## Exercise instructions
Reproduce verbatim the part of the entries below that opens with the line containing "[tab] (158, 61)" and closes with the line containing "[combobox] (209, 20)", including both of those lines.

-- Start --

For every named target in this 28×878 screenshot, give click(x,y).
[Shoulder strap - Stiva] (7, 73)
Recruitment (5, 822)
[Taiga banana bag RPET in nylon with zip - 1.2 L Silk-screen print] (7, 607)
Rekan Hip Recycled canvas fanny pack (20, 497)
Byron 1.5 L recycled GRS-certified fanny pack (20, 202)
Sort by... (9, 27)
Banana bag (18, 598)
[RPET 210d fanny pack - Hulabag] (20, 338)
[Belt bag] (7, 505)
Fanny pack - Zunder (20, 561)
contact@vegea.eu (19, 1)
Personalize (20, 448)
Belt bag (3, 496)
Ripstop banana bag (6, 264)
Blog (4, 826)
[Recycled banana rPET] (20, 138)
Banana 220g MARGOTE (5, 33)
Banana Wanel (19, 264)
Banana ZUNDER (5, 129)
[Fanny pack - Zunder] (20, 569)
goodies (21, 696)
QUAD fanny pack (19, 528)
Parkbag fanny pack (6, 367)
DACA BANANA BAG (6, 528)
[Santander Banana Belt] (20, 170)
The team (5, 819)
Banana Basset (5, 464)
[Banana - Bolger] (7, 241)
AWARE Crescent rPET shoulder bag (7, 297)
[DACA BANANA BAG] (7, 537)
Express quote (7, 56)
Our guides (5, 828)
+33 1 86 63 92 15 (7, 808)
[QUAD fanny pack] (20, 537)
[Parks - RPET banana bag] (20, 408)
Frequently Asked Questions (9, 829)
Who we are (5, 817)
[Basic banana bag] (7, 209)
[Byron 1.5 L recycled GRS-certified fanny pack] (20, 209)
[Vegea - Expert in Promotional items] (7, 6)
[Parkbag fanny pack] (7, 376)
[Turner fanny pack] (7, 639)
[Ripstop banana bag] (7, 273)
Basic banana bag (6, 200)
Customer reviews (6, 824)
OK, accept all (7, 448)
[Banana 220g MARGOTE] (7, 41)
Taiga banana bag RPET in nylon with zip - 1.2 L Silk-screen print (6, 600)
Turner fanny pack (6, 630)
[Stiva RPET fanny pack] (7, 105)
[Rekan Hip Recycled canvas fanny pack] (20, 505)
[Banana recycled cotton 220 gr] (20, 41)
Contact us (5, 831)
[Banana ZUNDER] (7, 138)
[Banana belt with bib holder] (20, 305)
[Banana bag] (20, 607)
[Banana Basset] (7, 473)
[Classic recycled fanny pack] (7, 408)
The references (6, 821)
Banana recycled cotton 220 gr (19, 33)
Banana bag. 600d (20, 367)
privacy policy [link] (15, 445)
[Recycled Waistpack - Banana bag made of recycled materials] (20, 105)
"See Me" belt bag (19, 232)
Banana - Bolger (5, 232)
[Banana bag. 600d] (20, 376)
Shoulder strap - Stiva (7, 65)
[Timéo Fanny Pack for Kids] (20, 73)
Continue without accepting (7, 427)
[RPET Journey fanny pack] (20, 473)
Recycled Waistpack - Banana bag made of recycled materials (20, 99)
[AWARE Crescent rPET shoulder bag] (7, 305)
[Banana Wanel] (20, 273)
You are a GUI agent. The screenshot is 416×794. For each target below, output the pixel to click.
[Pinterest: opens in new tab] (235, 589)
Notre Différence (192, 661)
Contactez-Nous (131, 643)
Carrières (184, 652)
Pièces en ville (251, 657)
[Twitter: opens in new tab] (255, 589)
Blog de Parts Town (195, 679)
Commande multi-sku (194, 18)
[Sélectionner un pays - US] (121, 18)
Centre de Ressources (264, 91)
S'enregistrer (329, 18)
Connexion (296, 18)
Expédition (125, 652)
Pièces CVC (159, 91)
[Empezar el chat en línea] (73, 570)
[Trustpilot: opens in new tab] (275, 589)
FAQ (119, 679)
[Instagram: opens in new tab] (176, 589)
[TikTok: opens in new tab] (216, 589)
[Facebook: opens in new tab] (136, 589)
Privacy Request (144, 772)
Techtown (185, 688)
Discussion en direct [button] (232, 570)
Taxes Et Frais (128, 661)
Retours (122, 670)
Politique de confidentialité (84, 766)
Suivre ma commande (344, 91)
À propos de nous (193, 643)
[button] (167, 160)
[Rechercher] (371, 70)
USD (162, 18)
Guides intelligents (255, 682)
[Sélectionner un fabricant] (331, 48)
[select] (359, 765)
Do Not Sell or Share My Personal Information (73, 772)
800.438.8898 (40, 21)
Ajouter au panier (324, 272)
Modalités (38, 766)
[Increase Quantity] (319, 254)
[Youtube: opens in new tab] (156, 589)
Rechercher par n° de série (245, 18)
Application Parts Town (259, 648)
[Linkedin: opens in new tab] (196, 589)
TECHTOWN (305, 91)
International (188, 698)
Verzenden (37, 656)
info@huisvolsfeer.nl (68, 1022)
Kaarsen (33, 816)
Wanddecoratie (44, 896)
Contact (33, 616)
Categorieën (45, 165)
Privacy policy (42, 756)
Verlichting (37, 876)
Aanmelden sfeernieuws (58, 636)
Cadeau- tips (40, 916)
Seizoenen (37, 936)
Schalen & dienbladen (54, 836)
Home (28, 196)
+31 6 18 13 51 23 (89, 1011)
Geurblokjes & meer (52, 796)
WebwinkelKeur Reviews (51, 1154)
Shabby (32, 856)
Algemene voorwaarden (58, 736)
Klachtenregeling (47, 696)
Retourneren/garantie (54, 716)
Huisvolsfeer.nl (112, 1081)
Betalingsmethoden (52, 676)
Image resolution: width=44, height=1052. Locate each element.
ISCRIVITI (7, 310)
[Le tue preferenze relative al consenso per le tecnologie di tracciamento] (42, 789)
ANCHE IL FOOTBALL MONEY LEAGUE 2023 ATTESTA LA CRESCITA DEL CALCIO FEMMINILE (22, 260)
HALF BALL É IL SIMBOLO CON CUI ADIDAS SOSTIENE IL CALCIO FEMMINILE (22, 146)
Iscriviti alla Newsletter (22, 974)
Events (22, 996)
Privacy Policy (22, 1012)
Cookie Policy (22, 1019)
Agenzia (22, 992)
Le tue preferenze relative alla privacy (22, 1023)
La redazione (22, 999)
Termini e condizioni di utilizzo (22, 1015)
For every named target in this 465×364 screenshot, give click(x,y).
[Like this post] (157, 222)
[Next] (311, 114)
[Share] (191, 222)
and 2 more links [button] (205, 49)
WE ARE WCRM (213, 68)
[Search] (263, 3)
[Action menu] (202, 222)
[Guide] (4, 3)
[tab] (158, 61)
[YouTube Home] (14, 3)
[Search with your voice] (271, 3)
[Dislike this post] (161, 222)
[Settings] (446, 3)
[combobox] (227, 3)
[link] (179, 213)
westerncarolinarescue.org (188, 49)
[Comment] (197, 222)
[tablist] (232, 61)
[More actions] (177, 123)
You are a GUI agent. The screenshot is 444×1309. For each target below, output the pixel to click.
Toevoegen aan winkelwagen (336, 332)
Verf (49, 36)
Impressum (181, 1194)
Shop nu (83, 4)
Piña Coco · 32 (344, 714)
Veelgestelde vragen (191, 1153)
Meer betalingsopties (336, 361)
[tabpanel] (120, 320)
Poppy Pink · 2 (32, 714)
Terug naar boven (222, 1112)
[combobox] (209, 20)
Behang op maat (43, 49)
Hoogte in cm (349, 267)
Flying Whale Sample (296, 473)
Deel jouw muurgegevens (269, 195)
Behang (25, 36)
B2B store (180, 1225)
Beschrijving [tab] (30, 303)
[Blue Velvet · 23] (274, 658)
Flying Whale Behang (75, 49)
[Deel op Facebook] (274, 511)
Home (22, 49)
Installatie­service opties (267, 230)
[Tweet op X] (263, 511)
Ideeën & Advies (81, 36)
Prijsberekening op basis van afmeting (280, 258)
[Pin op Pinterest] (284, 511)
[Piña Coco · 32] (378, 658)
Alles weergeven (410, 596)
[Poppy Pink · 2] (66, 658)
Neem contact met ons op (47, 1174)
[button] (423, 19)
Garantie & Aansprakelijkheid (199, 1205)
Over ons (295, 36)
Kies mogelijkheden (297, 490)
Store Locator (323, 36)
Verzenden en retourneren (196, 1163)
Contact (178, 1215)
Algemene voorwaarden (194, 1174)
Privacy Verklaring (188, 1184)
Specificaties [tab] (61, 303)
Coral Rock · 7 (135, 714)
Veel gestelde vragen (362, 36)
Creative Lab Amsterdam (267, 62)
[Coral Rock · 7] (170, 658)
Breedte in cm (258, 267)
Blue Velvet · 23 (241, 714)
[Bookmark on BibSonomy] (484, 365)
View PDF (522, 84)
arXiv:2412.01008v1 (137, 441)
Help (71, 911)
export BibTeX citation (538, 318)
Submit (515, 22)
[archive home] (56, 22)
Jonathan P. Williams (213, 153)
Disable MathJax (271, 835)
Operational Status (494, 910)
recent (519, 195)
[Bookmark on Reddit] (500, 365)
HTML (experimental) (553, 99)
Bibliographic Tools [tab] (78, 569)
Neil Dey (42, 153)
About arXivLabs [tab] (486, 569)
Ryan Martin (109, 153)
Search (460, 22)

-- End --

## Task solution
[tab] (158, 61)
[YouTube Home] (14, 3)
[Search with your voice] (271, 3)
[Dislike this post] (161, 222)
[Settings] (446, 3)
[combobox] (227, 3)
[link] (179, 213)
westerncarolinarescue.org (188, 49)
[Comment] (197, 222)
[tablist] (232, 61)
[More actions] (177, 123)
You are a GUI agent. The screenshot is 444×1309. For each target below, output the pixel to click.
Toevoegen aan winkelwagen (336, 332)
Verf (49, 36)
Impressum (181, 1194)
Shop nu (83, 4)
Piña Coco · 32 (344, 714)
Veelgestelde vragen (191, 1153)
Meer betalingsopties (336, 361)
[tabpanel] (120, 320)
Poppy Pink · 2 (32, 714)
Terug naar boven (222, 1112)
[combobox] (209, 20)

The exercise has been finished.